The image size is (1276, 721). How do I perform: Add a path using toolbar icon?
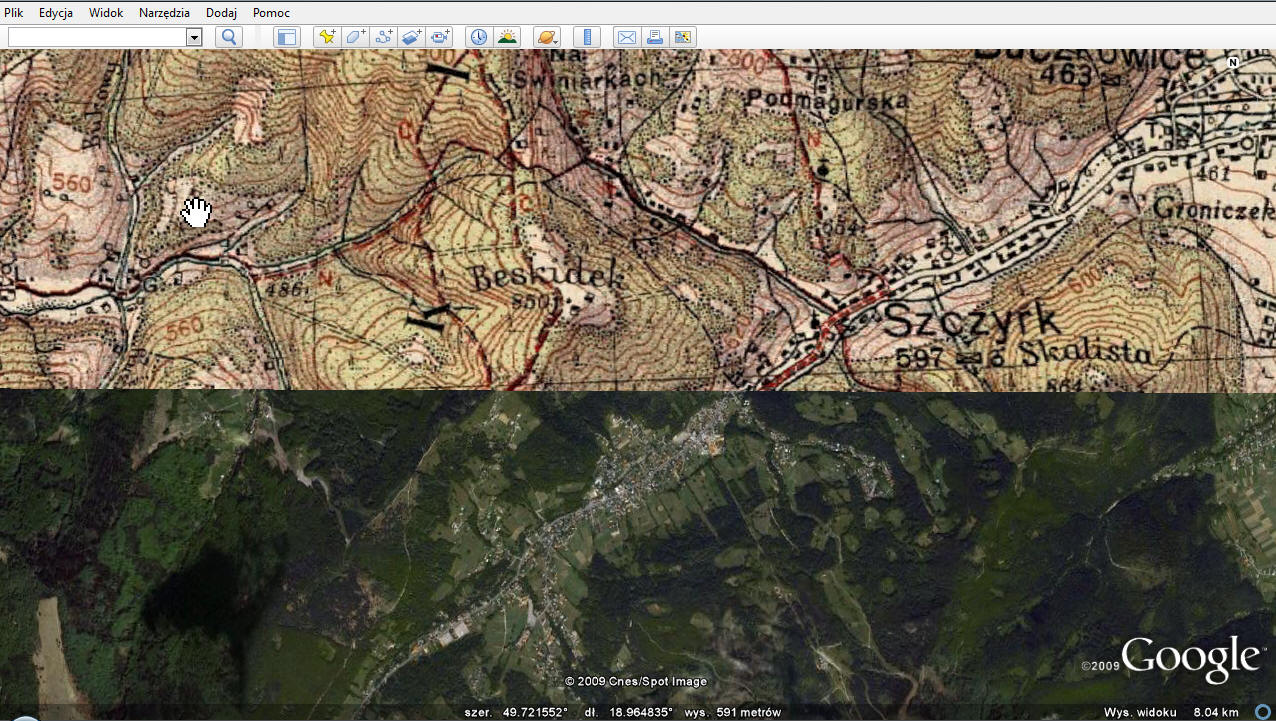click(x=383, y=37)
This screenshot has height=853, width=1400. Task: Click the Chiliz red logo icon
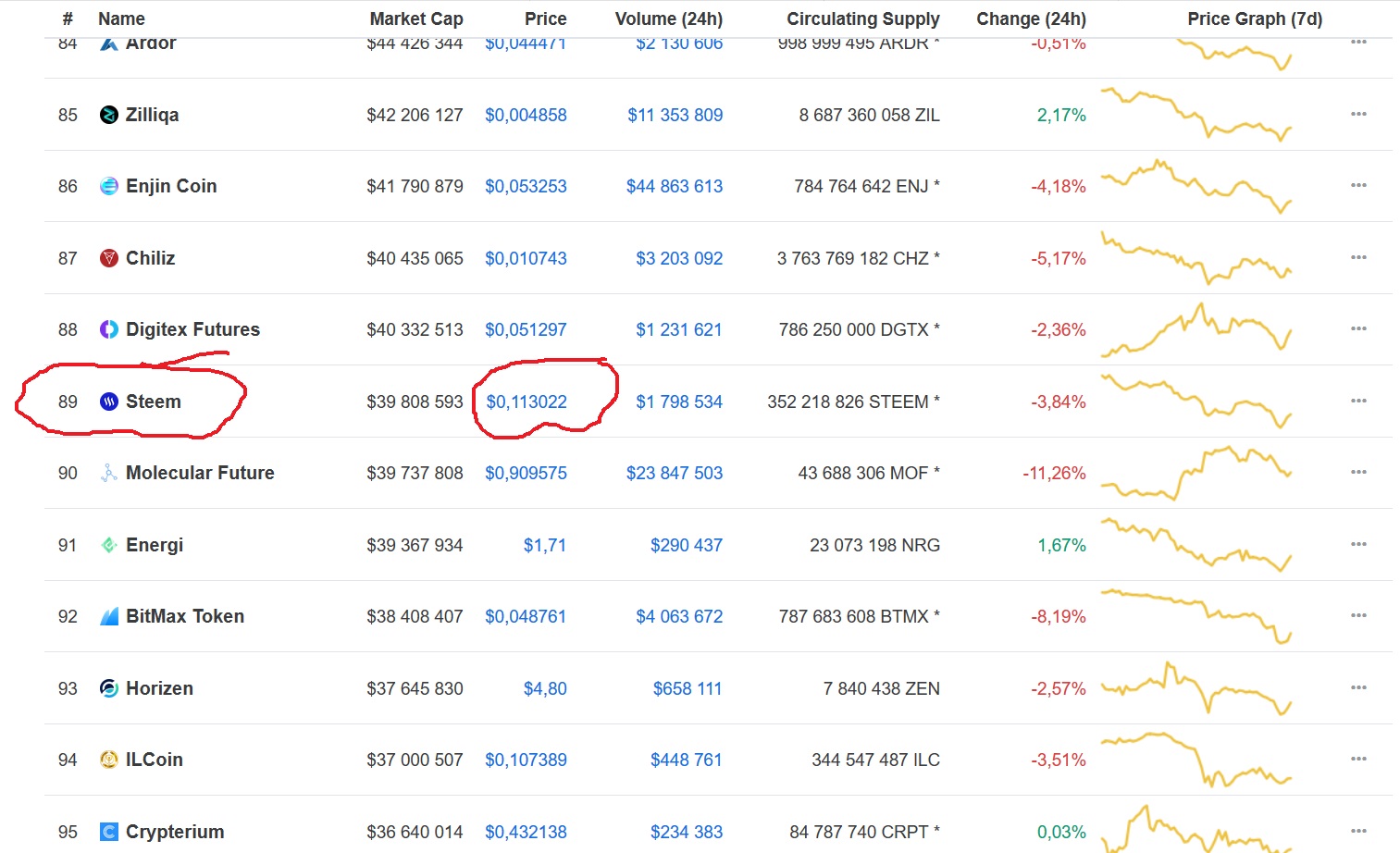pyautogui.click(x=109, y=258)
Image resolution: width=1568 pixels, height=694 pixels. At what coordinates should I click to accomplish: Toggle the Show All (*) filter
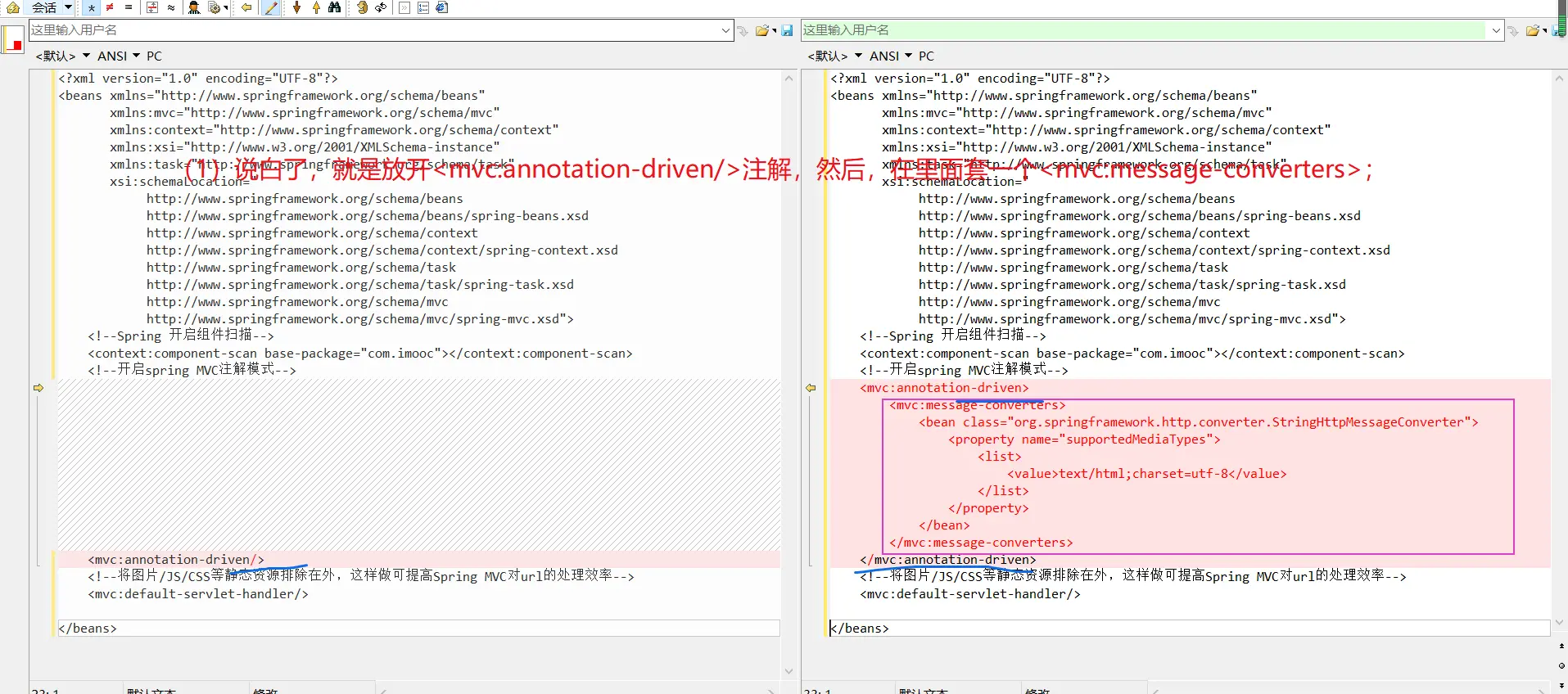92,7
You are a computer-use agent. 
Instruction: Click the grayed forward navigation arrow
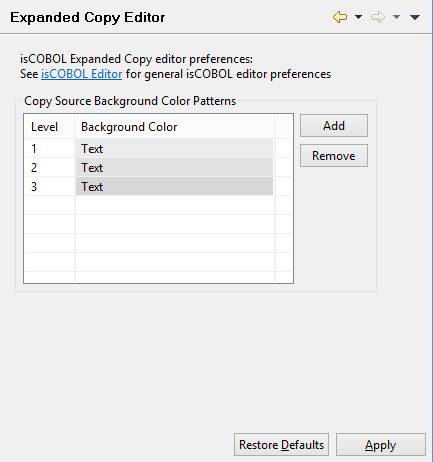pyautogui.click(x=378, y=17)
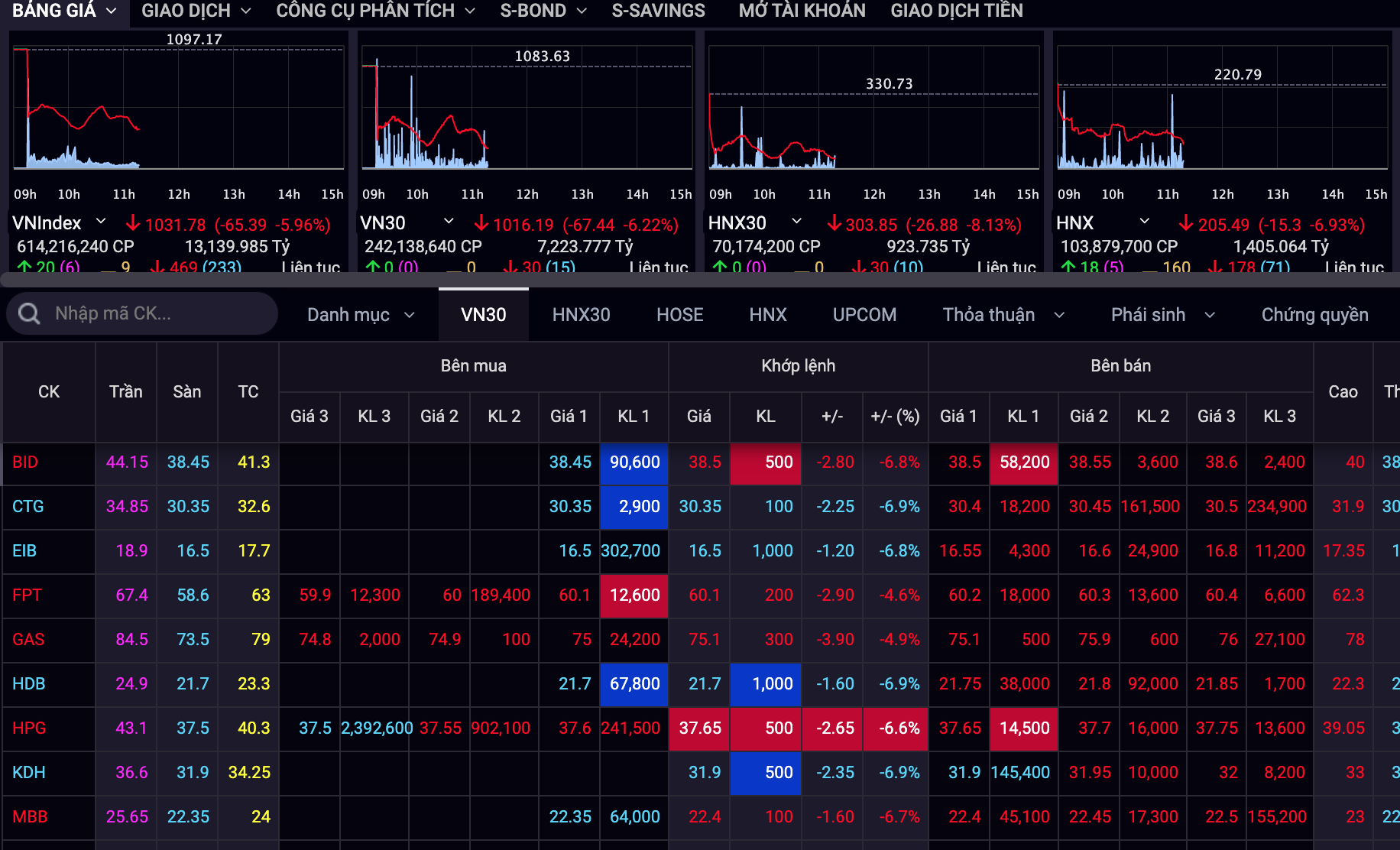The height and width of the screenshot is (850, 1400).
Task: Open the HNX30 index selector dropdown
Action: pos(796,222)

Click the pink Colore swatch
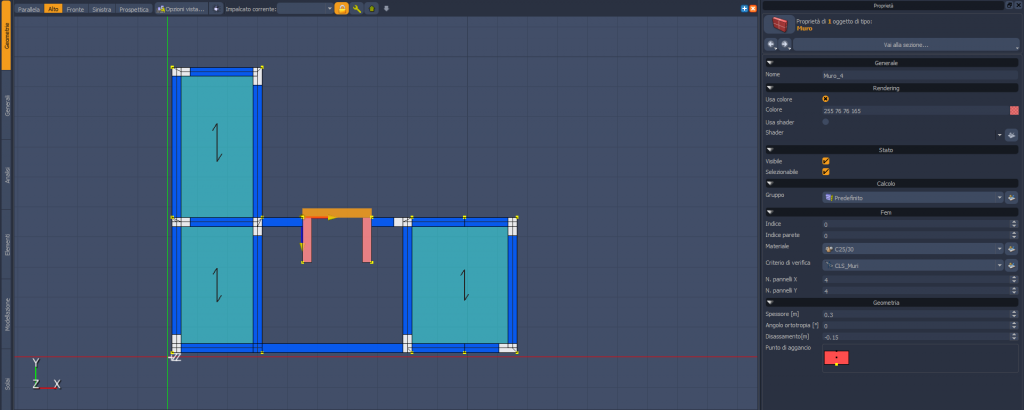[1013, 110]
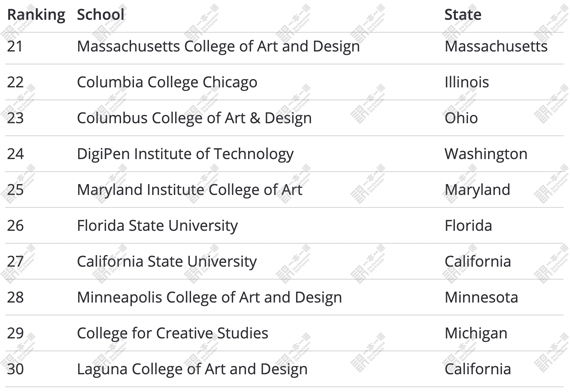The height and width of the screenshot is (392, 570).
Task: Click the Illinois state cell
Action: (x=466, y=82)
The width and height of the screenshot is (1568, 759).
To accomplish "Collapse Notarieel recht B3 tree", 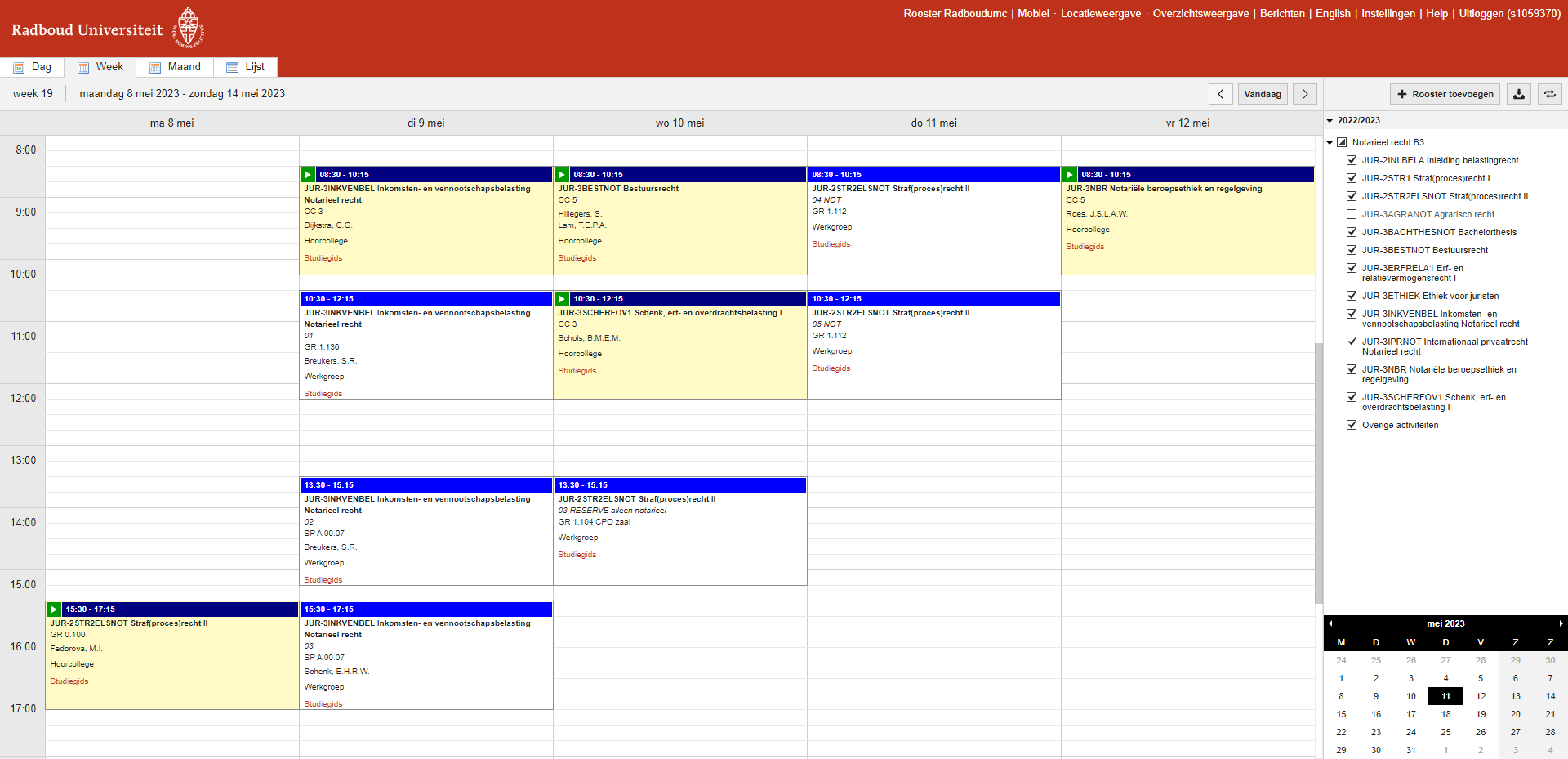I will (x=1330, y=143).

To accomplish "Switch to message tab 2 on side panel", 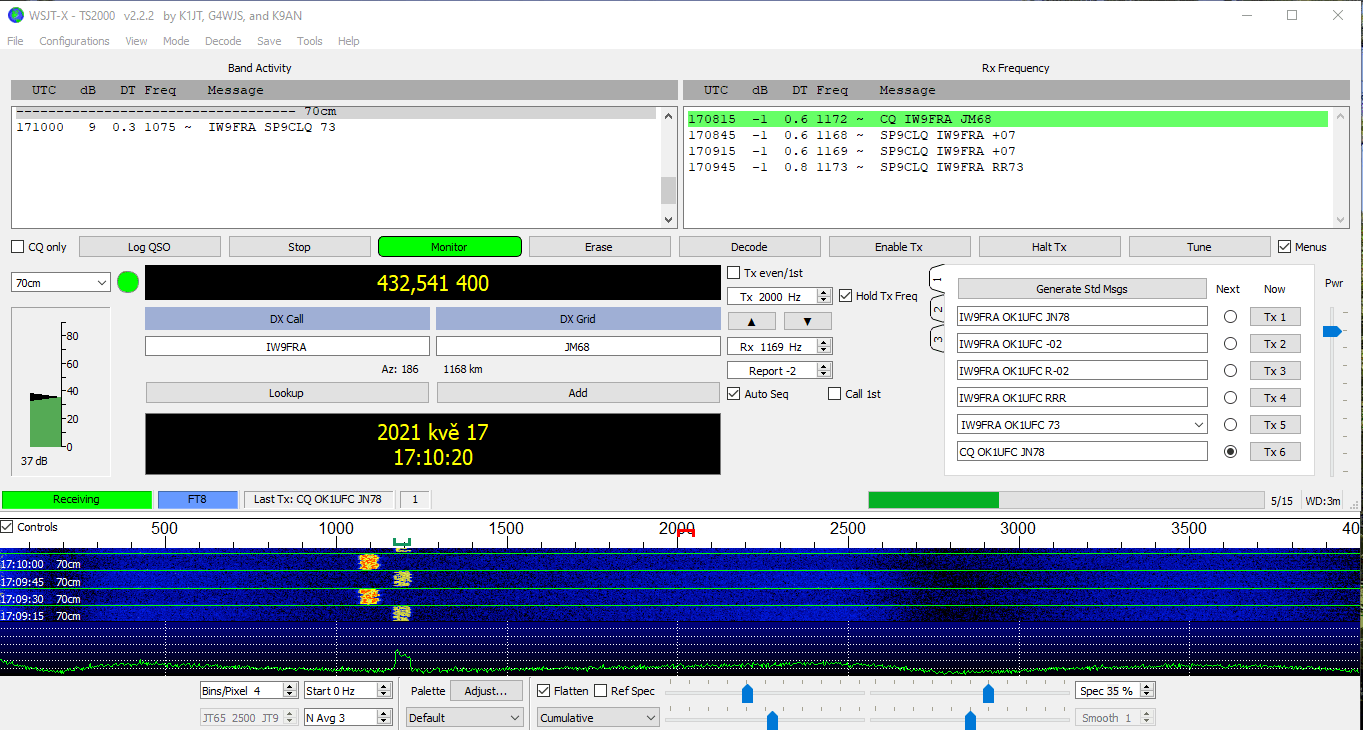I will [938, 309].
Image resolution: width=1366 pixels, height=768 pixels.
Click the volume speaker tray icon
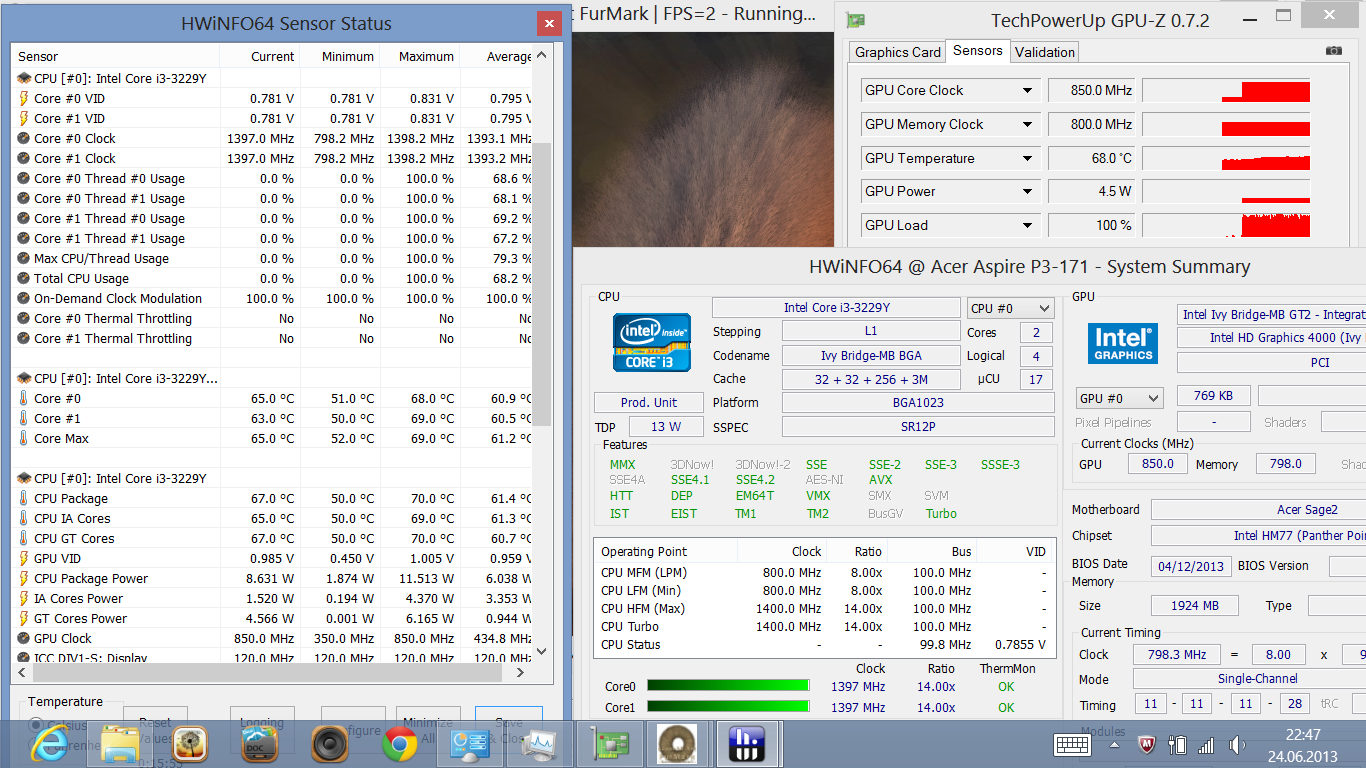pyautogui.click(x=1237, y=745)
-.-.-
Task objective >>
Reproduce only the lines between the line with "Image resolution: width=1366" and the final line of the records, both included, so that the copy matches them exactly and contains no pictures.

Answer to the exercise >>
Image resolution: width=1366 pixels, height=768 pixels.
Click the volume speaker tray icon
pyautogui.click(x=1237, y=745)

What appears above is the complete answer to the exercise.